A total of 4434 shares were issued during the reported period (0.1% dilution), on account of the exercise of 11,950 options warrants as part of the company's senior employee option plan.

On 15 April 2007, the General Meeting of the shareholders approved the appointment of Brightman Almagor & Co. as external auditors of the company for the year 2007. Brightman Almagor & Co. will replace Keselman & Keselman & Co. that served as external auditors of the company since 1954.

The board of directors decided that the Annual General Meeting of Shareholders will be held at the registered office of the company on 17 June 2007. If the meeting is postponed, it will be held on 24 June 2007.

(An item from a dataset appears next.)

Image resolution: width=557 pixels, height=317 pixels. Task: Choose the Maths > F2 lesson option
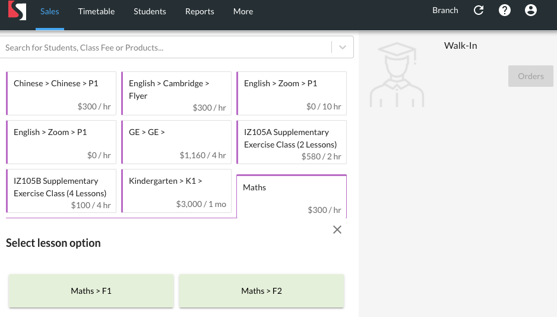[x=261, y=291]
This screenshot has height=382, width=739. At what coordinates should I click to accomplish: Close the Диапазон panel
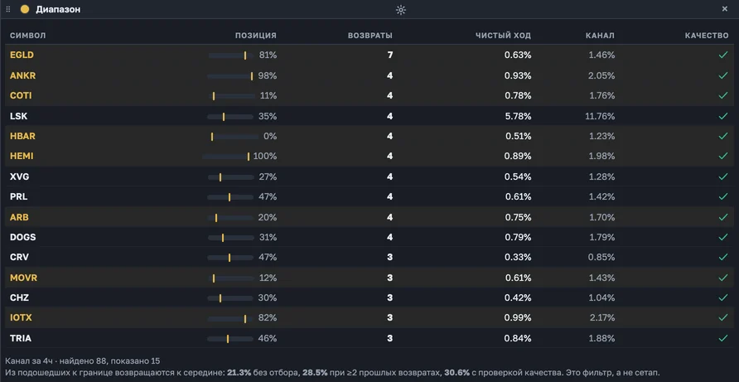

On 13 May 2007, the board of directors approved the employment agreement and remuneration of Avi Brener, the CEO of the company. The main principals of the agreement are: monthly salary of NIS 95,000 (approximately USD 22,864) linked to the Israeli Consumer Price Index and a yearly bonus in the amount of between 6-9 salaries, subject to the discretion of the board. In addition, upon the termination of employment of the CEO he will receive, in addition to the provisions for severance payments, a retirement grant payment in an aggregate amount equal to one month's salary for each year in which he was employed by the Group (from August 1988).



AMERICAN ISRAELI PAPER MILLS LTD.
Summary of results
(audited)
NIS in thousands

Three months ended March 31,
except per share amounts

2007 2006

Net sales 136,638 131,488

Net earnings (3527) 7700*

Basic Earnings (losses) per share (0.87) 1.92*

Fully diluted earnings (losses) per share (0.87) 1.91*

* Including accumulated effect resulting from initial application of new accounting standards of NIS 461 thousand at net earnings and NIS 0.11 at earnings per share.

The representative exchange rate at 31 March 2007 was NIS 4.155 = USD 1.00

Source: American Israeli Paper Mills Ltd.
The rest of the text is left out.